経営者頑張ります‼

第1話 嫉妬深い翠眼の赤い魔女


 男子と違って、宮廷に出仕するご令嬢方はあまりいない。


 高位貴族家の令嬢は行儀見習いや結婚前の箔付け、領地を持たない(領地の税収の見込みがない)法衣貴族(文官・法官貴族)や下位の帯剣貴族(軍事家系)のご令嬢などは、他家や宮廷内の侍女やメイドをして生計を立てることもあるけれど人目につかない場所で働いているし、基本、令嬢たちが宮廷内でドレスの花を咲かせるのは、舞踏会や園遊会の時くらいで、あまり宮廷内や王城内で彼女達を見かけることはない。


 帯剣貴族出身の女性騎士や法官貴族出身の女性文官もいないでもないらしいけれど、私はあまり会ったことはない。

 まあ、嫉妬深い魔女だとか厄災の火種だとか言われて嫌われているからね、向こうからも敢えて寄ってくることはないし、挨拶をしてくることもない。

 私は伯爵令嬢だから、子爵家や男爵家の令嬢達から声をかけることはマナー違反。

 かと言って、私から声をかけても芳しい返事は貰えない。卒の無い、当たり障り無く定型文で頭を下げるけれど、ドレスの裾を捌いてカーテシー(敬意を払う挨拶)で返してくることは無いし、そこから会話が膨らむこともない。


 ただ、私は伯爵家の一人娘で、婿をとって継ぐ立場なので、父と共に出仕して、朝議に貴族院の一議員である父とその後継者として補佐官役で参加することはあった。

 王立貴族学校パブリック・スクールに通う生徒として王都の学生寮に暮らしていたので、朝早い朝議に参加するのはさほど苦ではなかった。

 平成令和の女子学生だった記憶がある身としては、早朝から身支度をし、通学列車に揺られて午前中机に着くのは日常生活の一部だったのだから。
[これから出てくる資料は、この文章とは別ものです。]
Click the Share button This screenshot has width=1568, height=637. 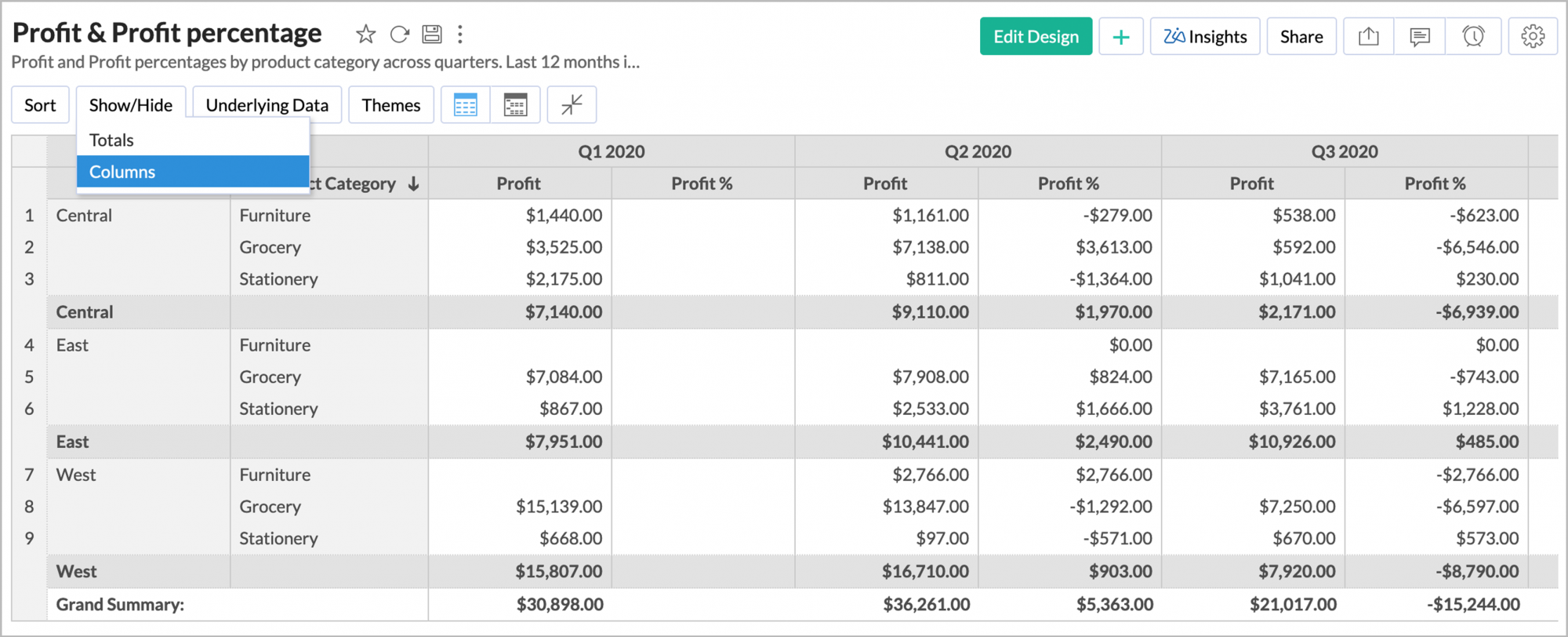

 馬車は貴族用の板サスペンションの効いた物とはいえ、現代の自動車や電車に比べたら乗り心地は良くないけれど、耐えられる程度ではある。こういう時は、貴族の娘で良かったと思う。一度、城下町へ出て、学生寮まで辻馬車で帰ったことがあるけど、二度と乗らない、と思った。
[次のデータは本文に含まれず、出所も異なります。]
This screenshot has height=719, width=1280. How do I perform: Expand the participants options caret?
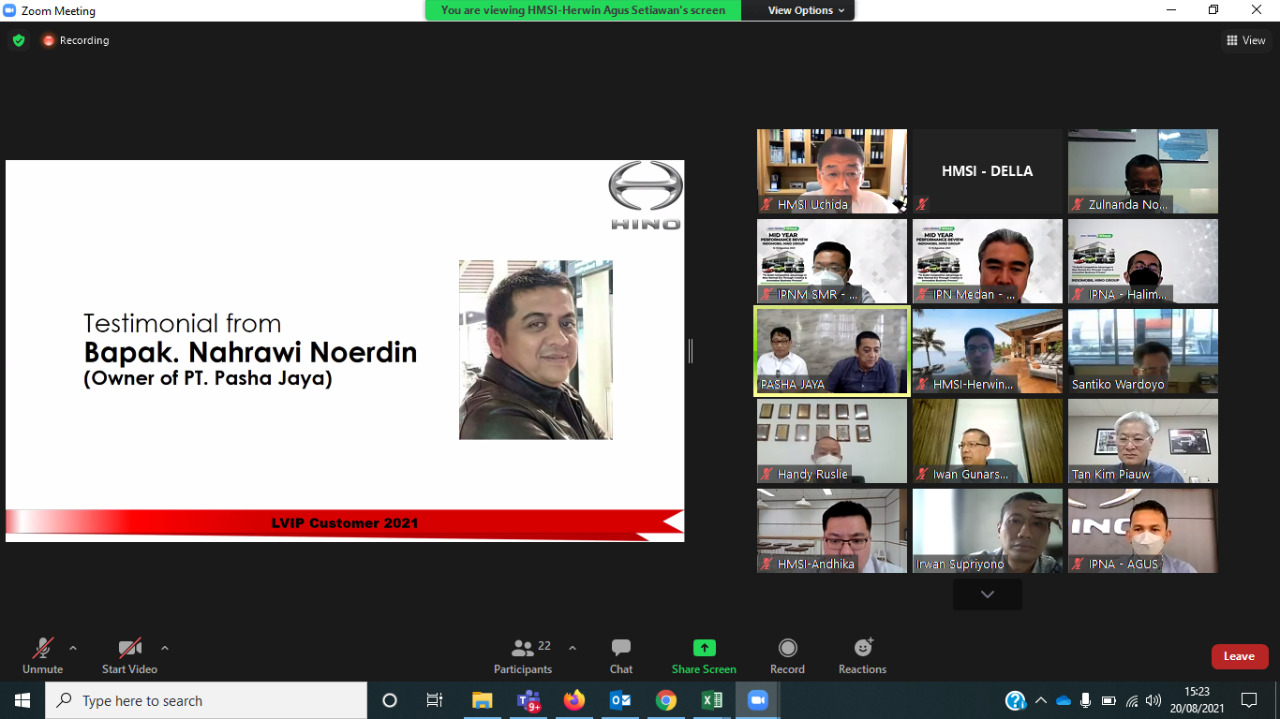point(572,648)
 この日は、領地で手が離せないお父さまの代わりに伯爵代理として、独りで朝議に参加していた。


 議会の纏め役として宰相が議長を務め、けれども最終的な決定権・拒否権は、国王陛下にあった。

 陛下は近辺の国々の中では比較的若い国王で、先代陛下が若くして亡くなられた折、代行者を立てず、叔父である公爵閣下や四方の辺境伯各諸侯らを後見に、自らまつりごとを敷かれた。


 中々のイケオジで、蓄えられたお髭もきっちり整えられていて、お顔立ちも綺麗めの整ったノーブルなイケメン。あちらで海外ドラマや映画なんかでいい役どころの俳優さんにいそうな感じだ。

 実はこっそりファンである。


 マジな恋心だとか王妃になりたいとかではなく、ただ、気の抜けない宮廷内に於いての心の潤いというかちょっとした推し活みたいなものだ。

 この世界にはカメラ撮影技術はないのでブロマイドとかは売ってないけれど、貴族向けの精密肖像画ミニチュアールは出回っているし、平民用にも、グラフィックデザイン画的な版画の肖像画は売られている。

 勿論、貴族用の、上等な、豪奢な額縁に入った手のひらサイズの精密肖像画ミニチュアールを入手済み。今も、スカートの隠しポケットに納められている。


 お父さまと亡くなられたお母さまのツーショットな精密肖像画ミニチュアールと共に、いつも陛下が側にいてくれる、的な、心の支えでもある。


 以前、デビュタントの折に、陛下ご自身から、陛下は国民の父であり、家臣も宮廷で働く人達も町や村で暮らす民草も、そのすべてが陛下の子である、と仰っていたので、愛すべき陛下の子らとして、相談事があり、こうして朝議の後、午後からの公務に向かう陛下を待ち伏せしているのである。


残念ながら『嫉妬の魔女』で『厄災の火種』であるらしい私の、陛下への謁見申請は、恐らく握りつぶされている。

 何度か申請書を出したにも拘わらず、何日待ちだとか、いつ頃ならいいとか、先を期待できる返事は来たことがない。

 カッチリした感情も個人を特定出来そうなクセも読めない、活版印刷のような文字で『貴殿の申請は、許可不成ナラズ』とのメモと共に返却されてくるだけ。

 もしかしたら陛下に拒否られてる可能性もØではないけれど、以前の様子からは違うと確信があった。

 


 私が十五で淑女教養フィニッシング学校スクールを卒業し十六でデビュタントした際、ファーストダンスはお父さまではなく陛下だった。